— Provided text —
- - - -
Guarding the river crossing at Hartsville was the 39th Brigade, XIV Corps, Army of the Cumberland, consisting of the 106th Ohio Infantry, 108th Ohio Infantry, 104th Illinois Infantry, and 2nd Indiana Cavalry. The brigade was commanded by Col. Absalom B. Moore. Under the cover of darkness, Morgan crossed the river in the early morning of December 7, 1862, with about 1,300 men, mainly Kentuckians, outnumbered by about 1,000 troops by the Union brigade. Another Union force, three times that size, was encamped nine miles away at Castalian Springs, close enough to hear the guns, but too far away to take part.

Morgan's attack took the Union camp by surprise. One account indicates that the Confederates were able to get past the picket line by wearing blue uniforms, while another says they wore civilian clothes and posed as refugees. The attack began at 6:45 a.m. with a simultaneous artillery bombardment and an infantry attack, while the cavalry struck the flanks and rear. One of Moore's units broke and ran after an hour, which caused confusion and helped force the Federals to fall back. By 8:30 a.m., the Confederates had surrounded the Union soldiers, convincing Col. Moore to surrender.

==Aftermath==
The Union 75th Indiana regiment was camped about 8 or 9 miles away at Castalian Springs. They marched to Hartsville after hearing cannons firing in the distance. Their advance was hesitant because they may have encountered the rear guard of Morgan's cavalry.

They reached the battlefield to find Union and Confederate casualties abandoned in the snow. The Union forces had already been defeated by the Morgan's combined light infantry, light artillery and cavalry. Some of Morgan's men were barefooted and inadequately clothed. They helped themselves to the Union supplies of shoes and filled several wagons with supplies. Reports gave the number of dead and wounded as about 200 combined.

Basil W. Duke, the Confederate field commander, wrote that fifteen Confederate soldiers “frozen so stiff” were left behind along with other wounded. The Union wounded were also left behind, while the 2,004 prisoners taken were marched south to Lebanon.

Duke wrote that the Confederates knew of the Union strength and even where they were deployed. Morgan thus took the precaution of deploying Quirk's Scouts and Cluke's regiment to impede any Union pursuit. The Confederates stepped up the pace, and some Union prisoners were forced to wade the Cumberland River or one of the smaller creeks.

Morgan inflicted 58 Union casualties, at the cost of 139 Confederate; however, he also left the battlefield with 1,844 Union prisoners and a wagon train heavily loaded with captured equipment and supplies. General Joseph E. Johnston, who was in overall command of Confederate forces in the Western Theater, called this a "brilliant feat" and recommended that Morgan be appointed brigadier general immediately. Jefferson Davis happened to be in the vicinity at Murfreesboro and promoted Morgan in person when he arrived.

The action at Hartsville foreshadowed the Confederate cavalry raids by Nathan Bedford Forrest into West Tennessee, December 1862 to January 1863, and by Morgan into Kentucky, from December 1862 to January 1863. Rosecrans arrived in Murfreesboro on December 29, setting the stage for the Battle of Stones River.
- - - -
Turn the paragraph of the Hartsville battle text that begins "Morgan's attack took the Union camp" into a short bulleted list of its main facts. Rely only on the Hartsville battle text.

— Input data —
- - - -
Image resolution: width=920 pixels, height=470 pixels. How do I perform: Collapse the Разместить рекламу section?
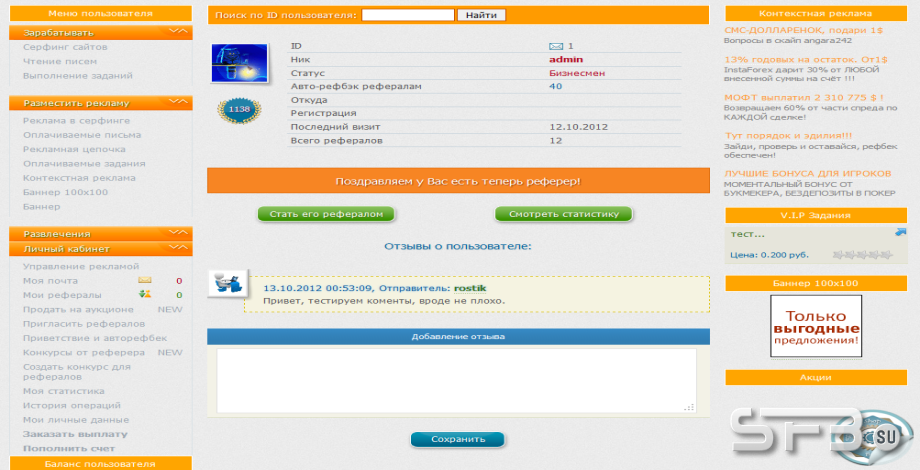[x=178, y=102]
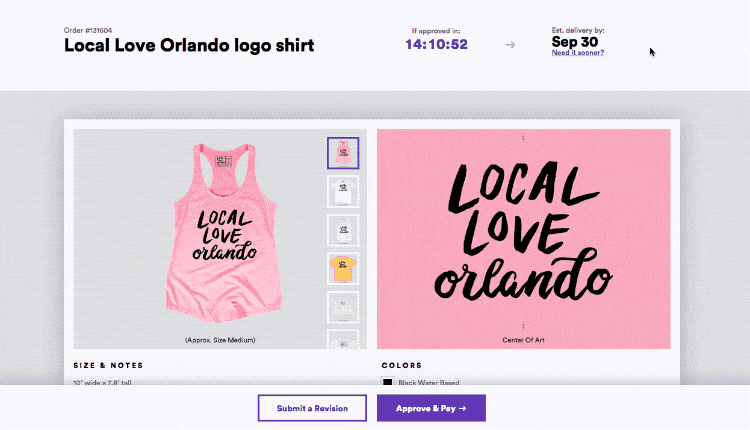Click the Size & Notes heading

coord(109,365)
- - - -
— Answer space —
- Morgan's attack surprised the Union camp.
- Accounts differ on how the Confederates passed the picket line: one says they wore blue uniforms, another says they wore civilian clothes and posed as refugees.
- At 6:45 a.m. artillery and infantry attacked together while cavalry struck the flanks and rear.
- After an hour one of Moore's units broke and ran, causing confusion and helping force the Federals back.
- By 8:30 a.m. the Confederates had surrounded the Union soldiers, and Col. Moore surrendered.